What the task requires — No pictures, please. Copy exactly the lines from the one with "The height and width of the screenshot is (955, 1828)." through the final line below.

Saved data entries

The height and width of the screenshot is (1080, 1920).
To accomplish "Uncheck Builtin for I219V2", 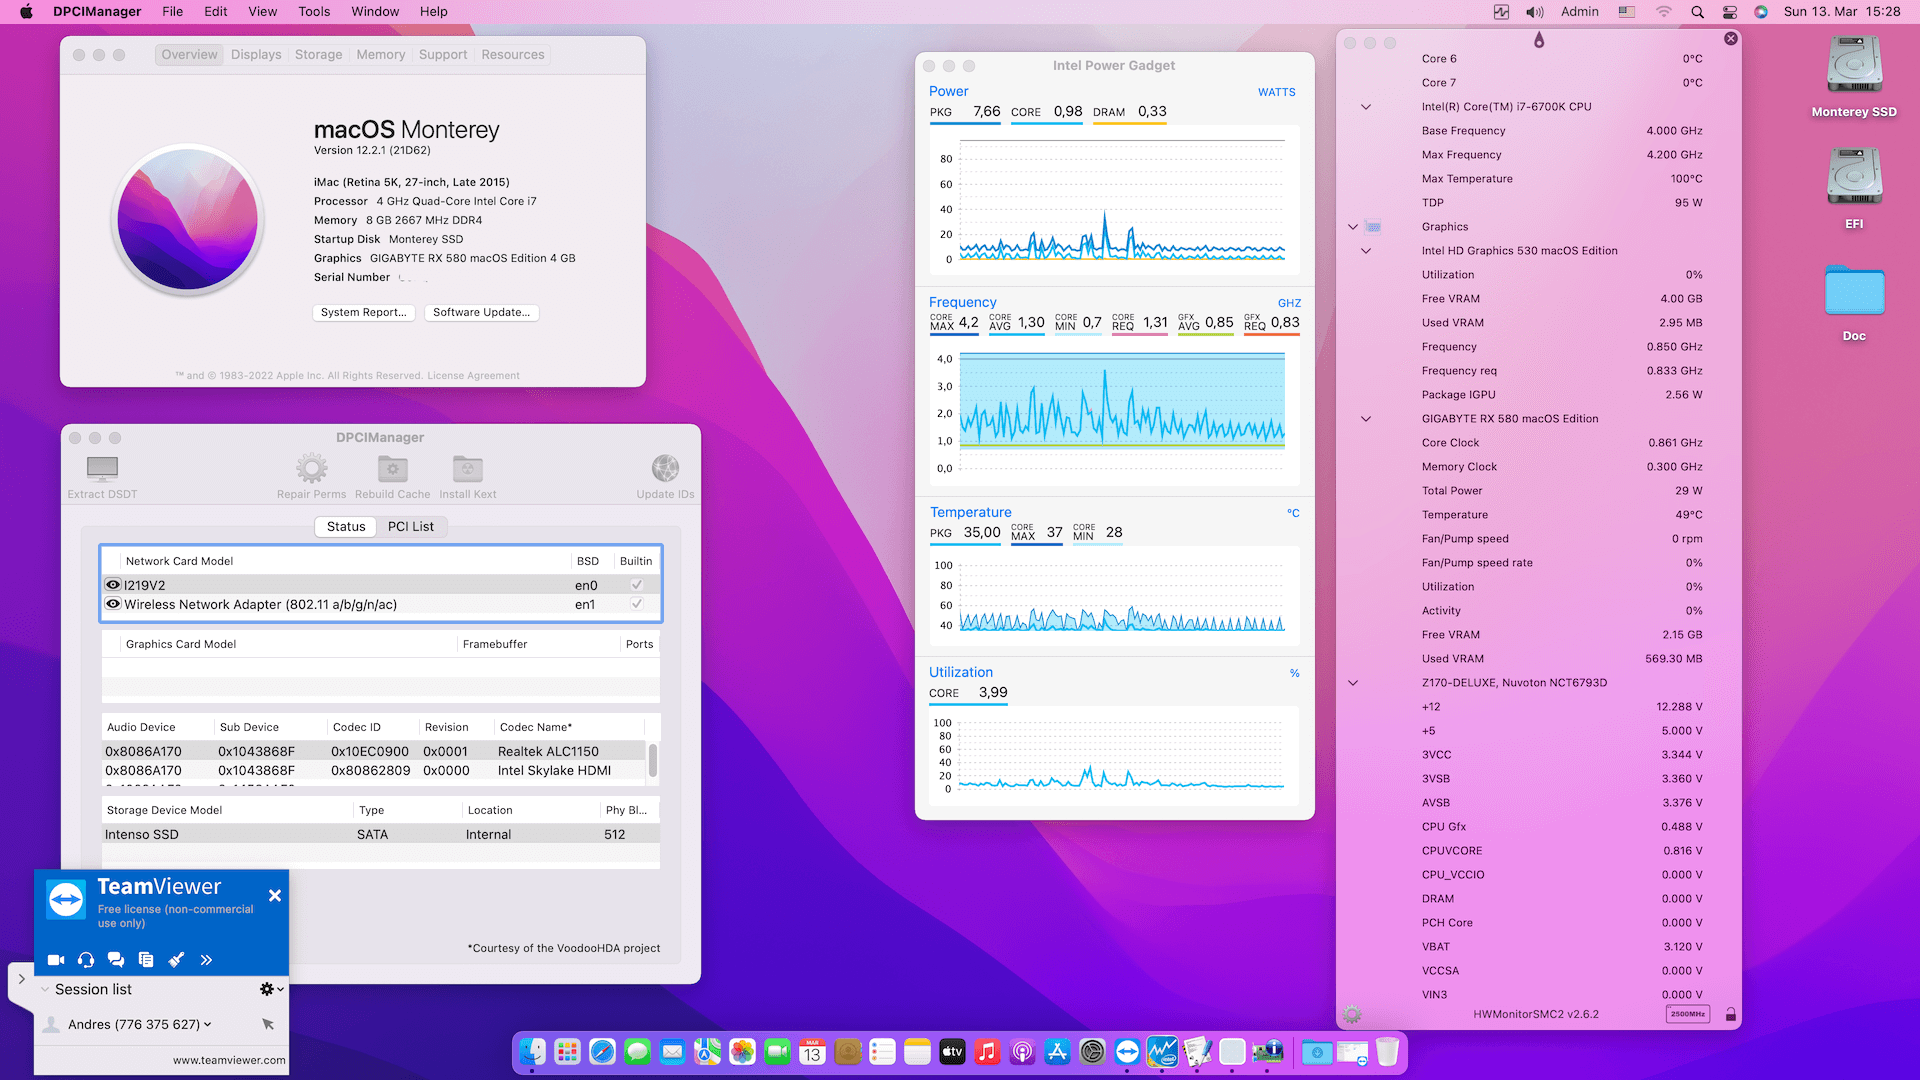I will pos(636,584).
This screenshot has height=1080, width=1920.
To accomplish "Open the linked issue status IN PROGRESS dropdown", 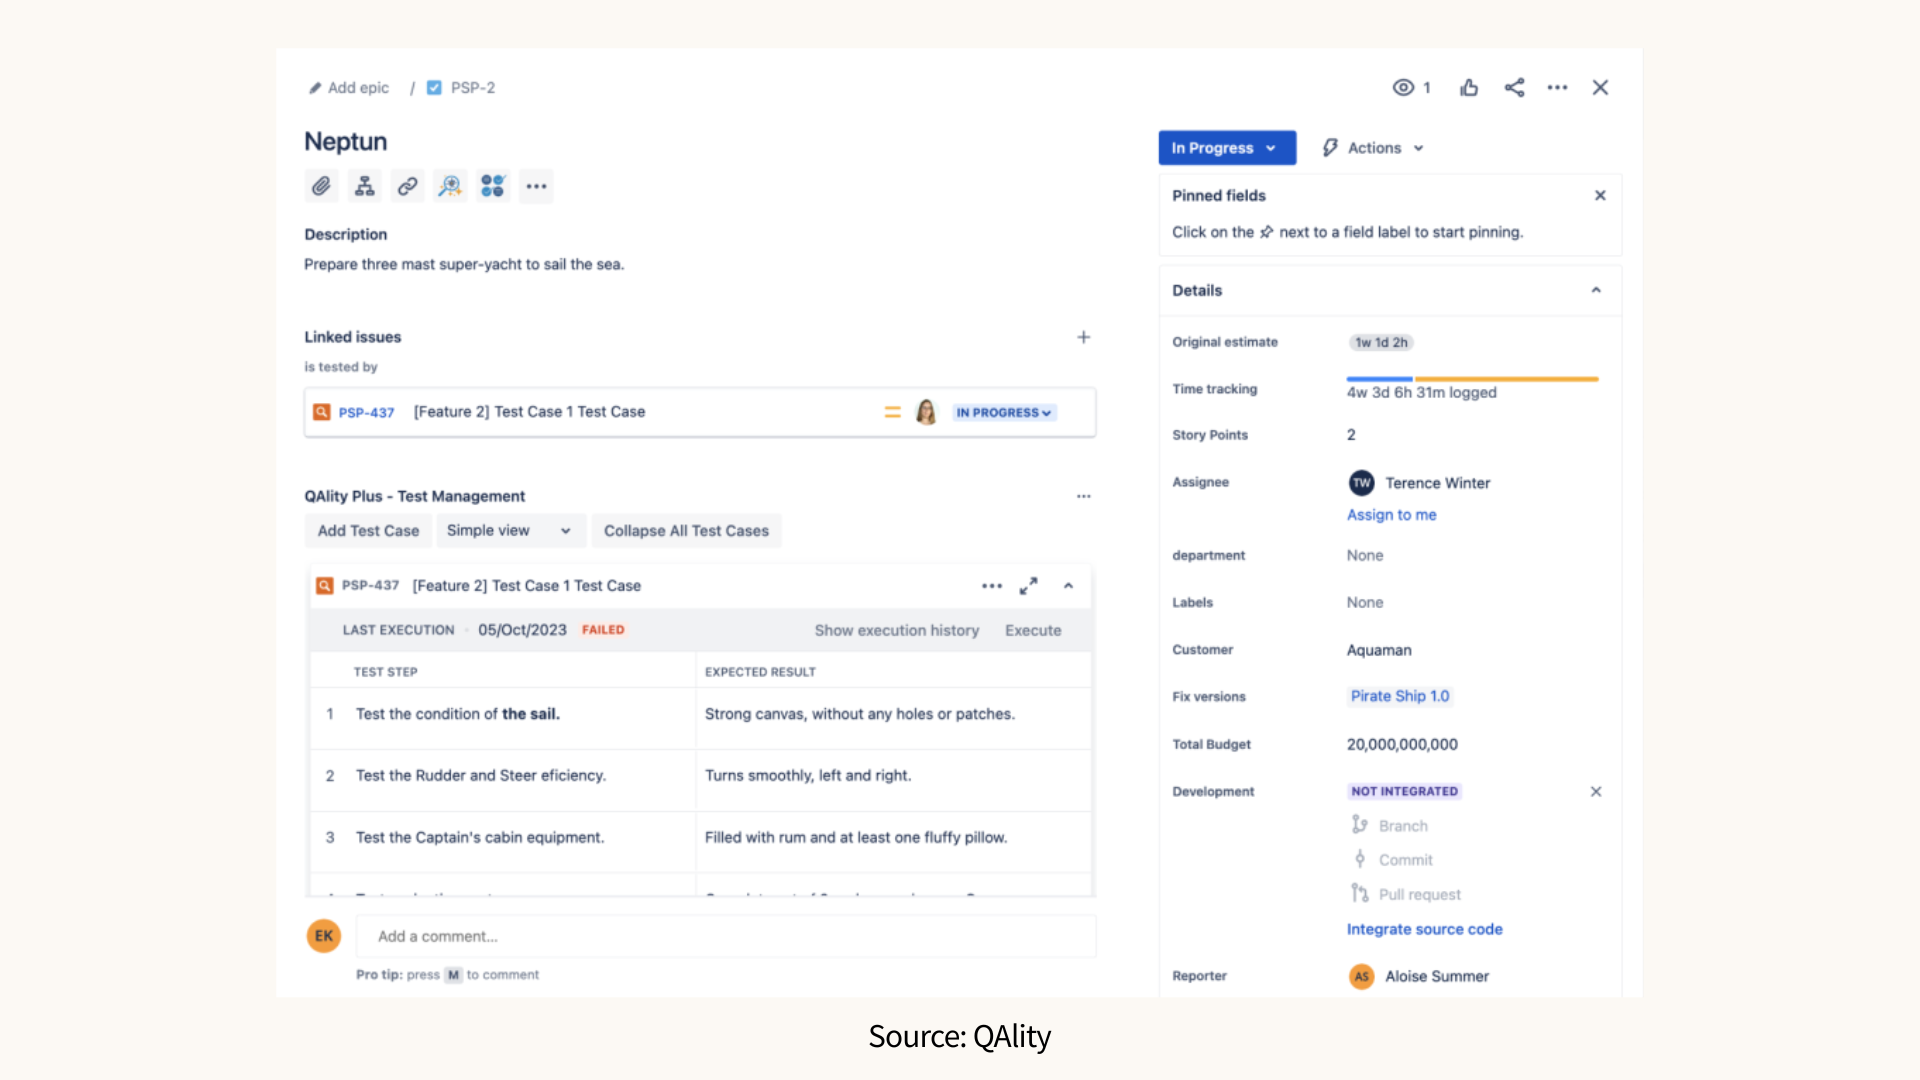I will coord(1004,412).
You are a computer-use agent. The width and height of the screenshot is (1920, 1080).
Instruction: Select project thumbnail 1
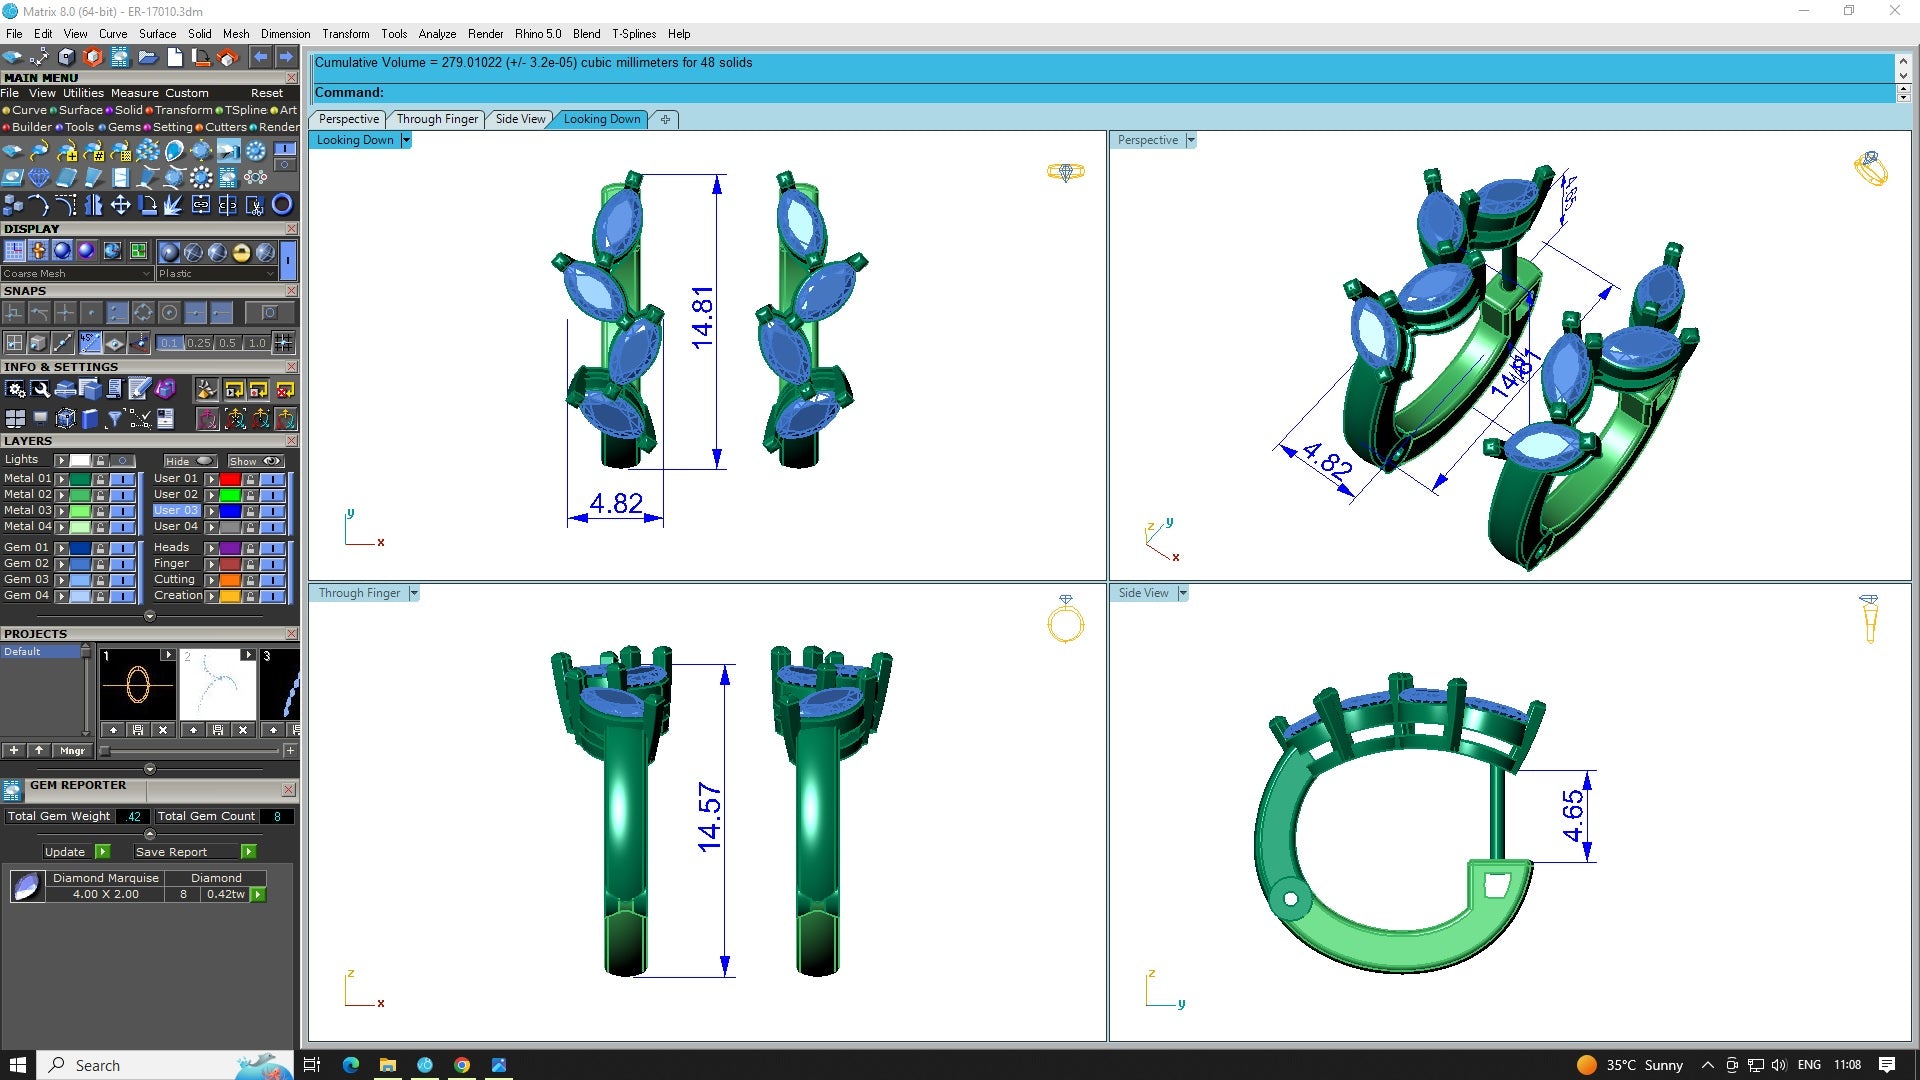click(137, 685)
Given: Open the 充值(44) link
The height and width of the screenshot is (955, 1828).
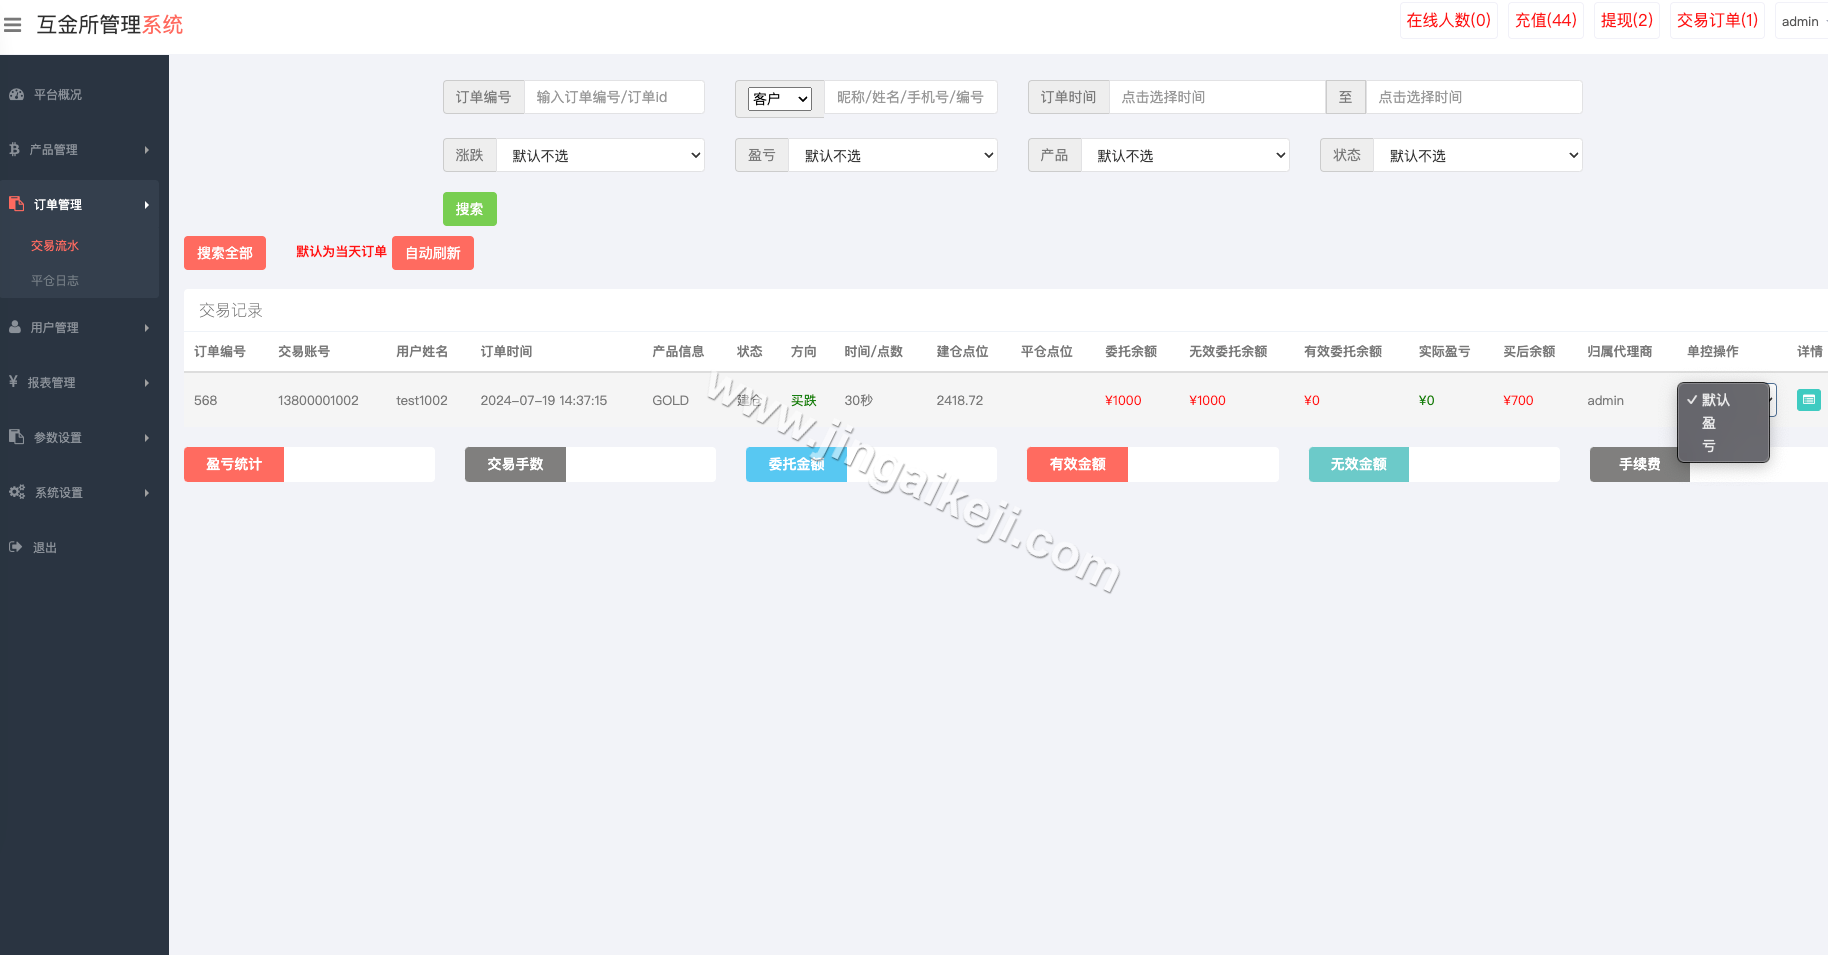Looking at the screenshot, I should tap(1546, 20).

Exercise answer —
The height and width of the screenshot is (955, 1828).
Looking at the screenshot, I should tap(1546, 20).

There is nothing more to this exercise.